Les romains utilisaient le terme ‘quercus’, mais, les pauvres arrivaient trop tard, et nos forêts, déjà bien défrichées pour la plupart, ne les avaient pas attendus pour avoir déjà leur nom pré-celtique !! On trouve cependant quelques lieux-dits ou villages issu de ce terme latin, le Quercy par exemple ( région à chênes ) , Quercitello et Quercioli en Corse, mais aucun nom de ce type, à ma connaissance, en Picardie.

 

Heureusement, les romains connaissaient plusieurs espèces de chênes, et parmi eux, le chêne ‘rouvre ‘ qu’ils appelaient ‘robur’. Ce nom eu un peu plus de succès, probablement celui de la nouveauté, et quelques villages abandonnèrent leur nom pour celui-ci. Chez nous, seul Rouvroy ( pensez aux nombreux Rouvray ) doit être lié à ce terme. Ne pensez pas à Roubaix, il vient d’ailleurs !!

 

Et enfin vinrent les francs et autres peuplades germaniques dont on reparlera bientôt. Pour eux, le chêne se disait "eiche", que malgré leur arrivée tardive, ils arrivèrent à placer dans quelques villages du nord de la Gaule.

 

On trouve ainsi Eecke (59 ) et Ecques (62 ) et aussi des noms composés : Ecquedecques (62 ) ,  Ecquemicourt (62), Wardrecques (62 ), Blendecques, Eperlecques (62 ), Rebecques,  plus ceux, nombreux, que je dois oublier….dont Senlecques (62) que je découvre à l’instant sur une liste généalogique !!

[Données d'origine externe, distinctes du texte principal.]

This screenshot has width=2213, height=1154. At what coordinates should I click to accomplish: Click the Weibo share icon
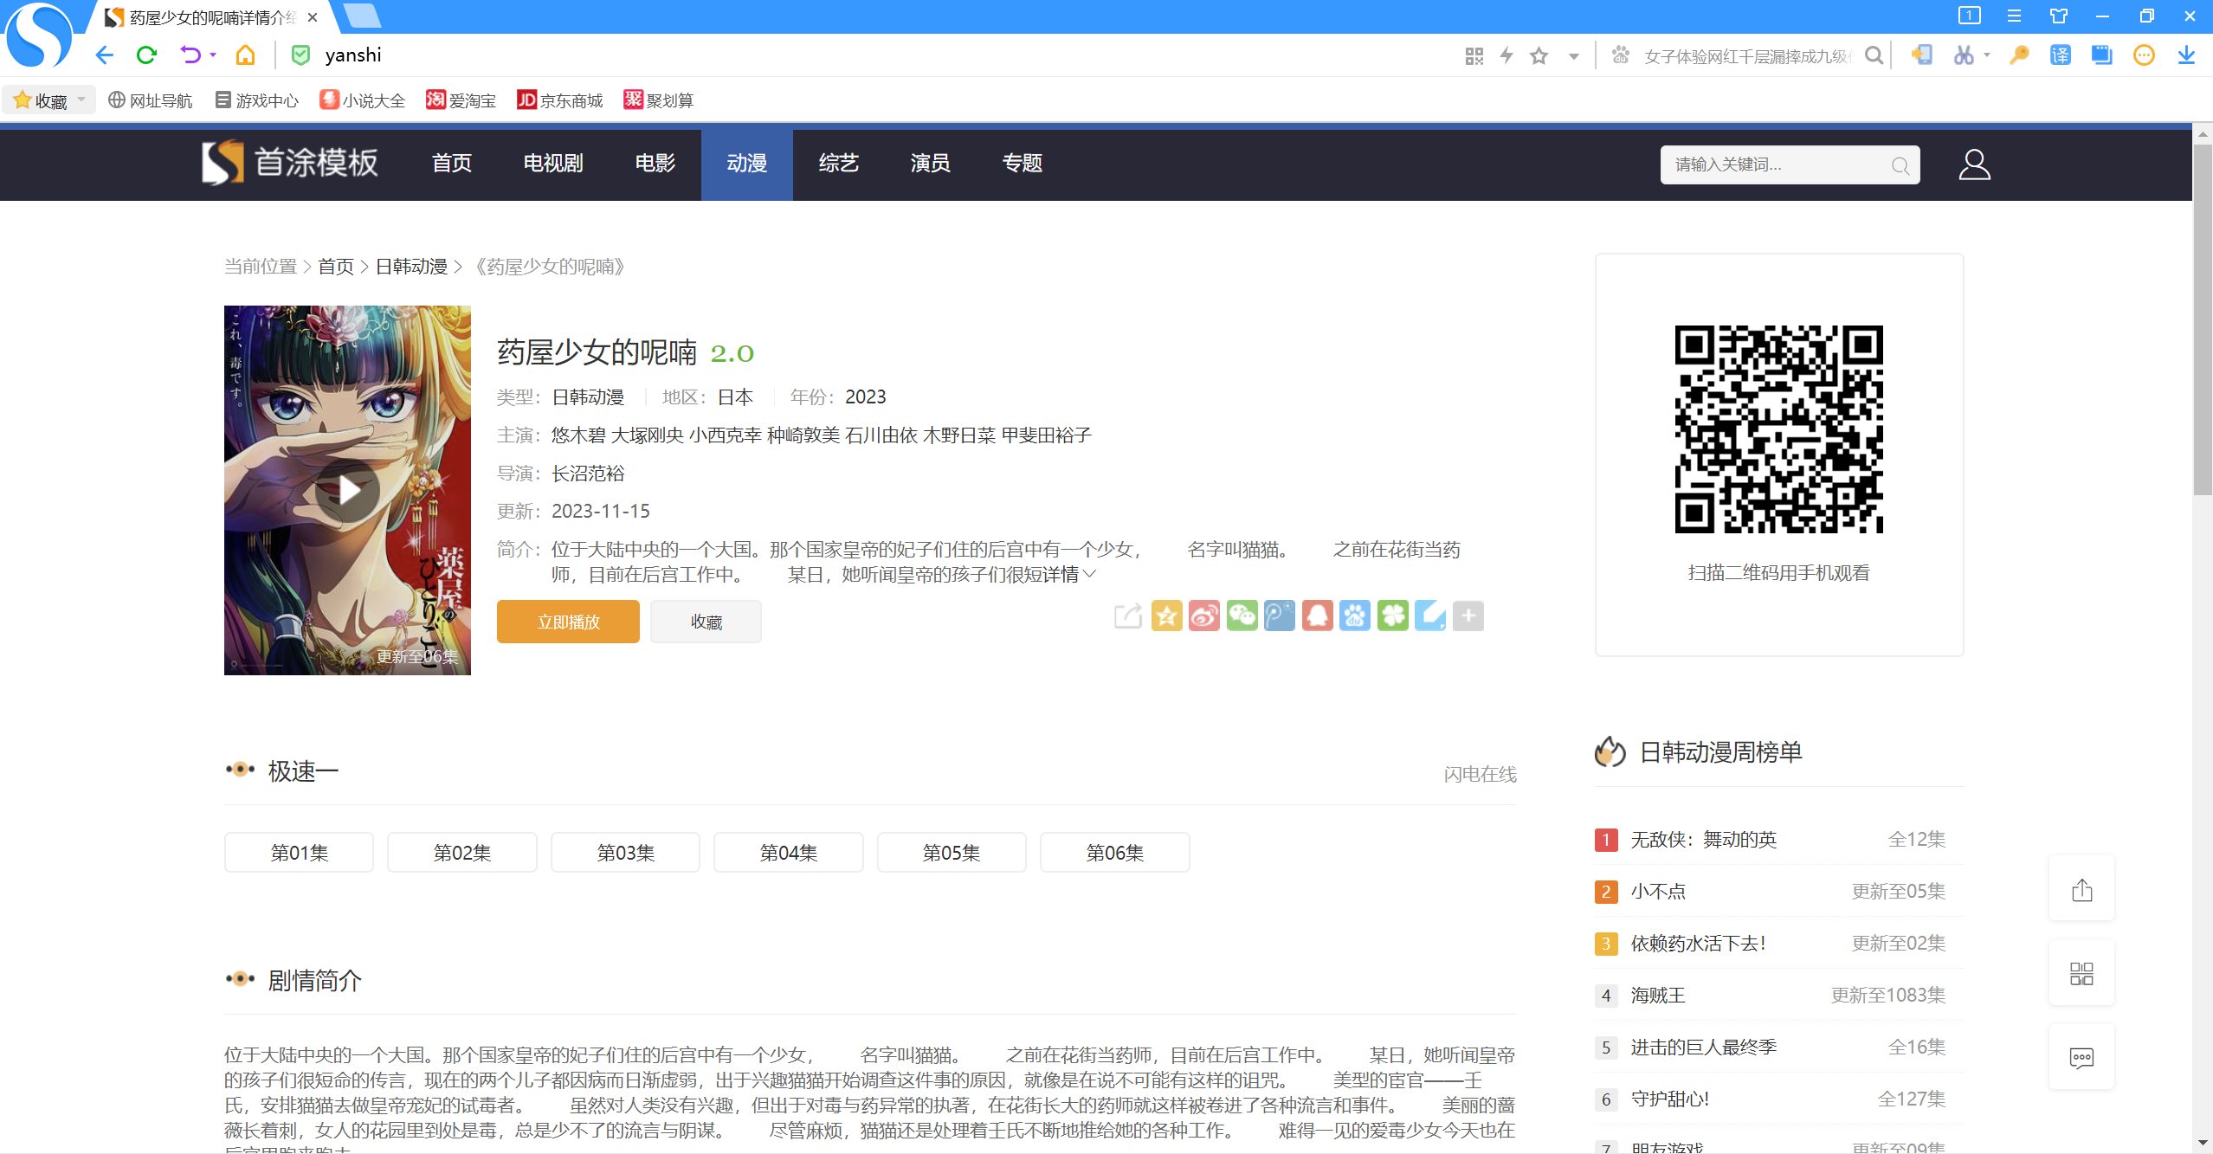click(1203, 616)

Et sans oublier le Esch-sur-Alzette de nos voisins Luxembourgeois !

 

On remarquera que ces villages en Ecques, à quelques exceptions près, sont  situés dans des régions autrefois frontalières avec les anciennes provinces germaniques du Nord. Ceci est une indication de l’implantation très ancienne des avant-garde germaniques dans cette région.

 

Remarques

 

Cette première rubrique donne déjà de bonnes indications concernant ces études des noms de lieux.

 

1 – Les termes liés à la terre ( ici le chêne ) sont parmi les plus anciens qui ont été utilisés par les habitants de nos contrées, ces termes ont été généralement utilisés ( ou déformés ) par les différents envahisseurs et occupants qui n’ont jamais réussi à les faire disparaître totalement. C’est pourquoi la toponymie et surtout l’hydronymie et l’oronymie sont de bons détecteurs de racines anciennes

 

2 – Dans cet exemple on voit que le latin arrive trop tard pour modifier notablement le nom des villages, et pourtant, les invasions germaniques plus récentes semblent avoir laissé plus de traces….Cette contradiction concrétise en fait un aspect qu’il ne faut pas négliger, le Nord de la Gaule, bien avant les grandes invasions germaniques, était déjà occupé par quelques avant-gardes, et ceci depuis bien longtemps, les deux communautés – gauloises et germaniques – vivant en assez bonne entente. On verra sur quelques exemples, les conséquences pour le picard, de ce mélange avant l’heure des grandes invasions.

 

3 – Une dernière remarque enfin, d’ordre phonétique, elle concerne le passage :

 

de cass en ‘quesn’ chez les picards

de cass en ‘chesn’ dans le centre de la Gaule

 

cette différenciation est assez constante depuis toujours

 

        château / cateau/catiau

        cheminée/queminée

        cheval/queval, etc…

 

Cette différenciation trouvée sur les noms de lieux, montre sans ambiguïté que les ‘qu’ utilisés chez nous ne sont pas des formes patoisantes du ‘ch’ mais des évolutions différentes partant bien souvent, des mêmes racines.